My child has come a LONG way with therapy and services. She was nearly non-verbal and could only communicate by screaming. Now she talks up a storm, although it's easy to tell by her word choices that she doesn't think the same way as most other kids... but she usually can get her point across, at least to people who know her. She's also atypical in that instead of being the stereotypical child with autism that doesn't show affection, she is FULL of love. It's actually a problem because she treats people she has just met with the same trust and friendliness as she would treat me (her mother). She doesn't know boundaries or have any fear, and she can't grasp anything that isn't very simplistic, so I can't explain to her these things in a way that she can understand. She is the sweetest, most loving child ever. I am hoping to find a solution, such as a service dog, that might allow her some more independence so that she isn't constantly being "harassed" by me to keep close, hold my hand, come here, don't do that, etc.
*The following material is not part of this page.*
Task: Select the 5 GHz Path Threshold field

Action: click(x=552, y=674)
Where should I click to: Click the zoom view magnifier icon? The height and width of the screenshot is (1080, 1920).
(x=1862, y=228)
So, now that I've given a lot more information, does anybody have any comments or suggestions?
 
Hi! Saw a notification from Mare. I train service dogs and have trained and placed dogs with autistic children, teens and young adults. I briefly read over your posts. I don't have time to go into great detail right now but wanted to give a brief reply.
Your thought of a LGD type dog is perfect. You're spot on that you can't have an aggressive dog, need a social yet suspicious protective dog. You'll need an intuitive dog, rather than a worker type dog. Even if you happen to have an extra $15,000 laying around to "purchase" a dog from a "non-profit" (HA!), you cannot buy the intrinsic bond needed to protect your baby. If you're willing to put in the sweat equity you should train your own dog. Start with a great dog, a pup from great proven stock. Pyrenees, Aussie, GSD come to mind first. Jump on the internet, network. First, find the perfect pup. Grow it into what you need it to be.
 
I ended up purchasing a Great Pyrenees puppy. A female.

Now, my question is, how do I get this pup to bond to my kids?
I've had lots of puppies in my life, but they've all been exhuberant and people-focused.
This pup is only six weeks old, but has been with goats. And while she was the most friendly of the litter, she is just nothing like the other puppies I've had. She runs away when you come near her. She doesn't come to you when you try to get her attention.
Did I mess up? Should I sell her and get a different pup?
 
The puppy is only six weeks old and you just brought her home. It will take time for her to settle in and she hasnt even reached the critical socialization point yet. She's recently undergone a very traumatizing event (removal from mom) and it can take puppies a while to settle in. While I think six weeks old is too young for a puppy to be removed from mom (I prefer 8 weeks at least), I would recommend getting in touch with a trainer sooner rather than later. I really recommend positive reinforcement as the primary training method, especially since this will be a child's dog.

GPs are not without their challenges, but with proper socialization, they have the potential to be great dogs for children. It would be a good idea to research the breed so you know what to expect (ie. they are not good candidates for off leash life).

I know you want a dog for protection, but it is always a good idea to socialize and desensitize dogs, otherwise the potential for a reactive, aggressive dog is quite real. This becomes a problem when visitors come over and suddenly you have a very large, reactive or aggressive dog that is difficult to manage. I would outline the behaviors you want to train the dog for and then create a plan to help you teach and reinforce those behaviors. Again this is easier with the help of a trainer, especially in the beginning.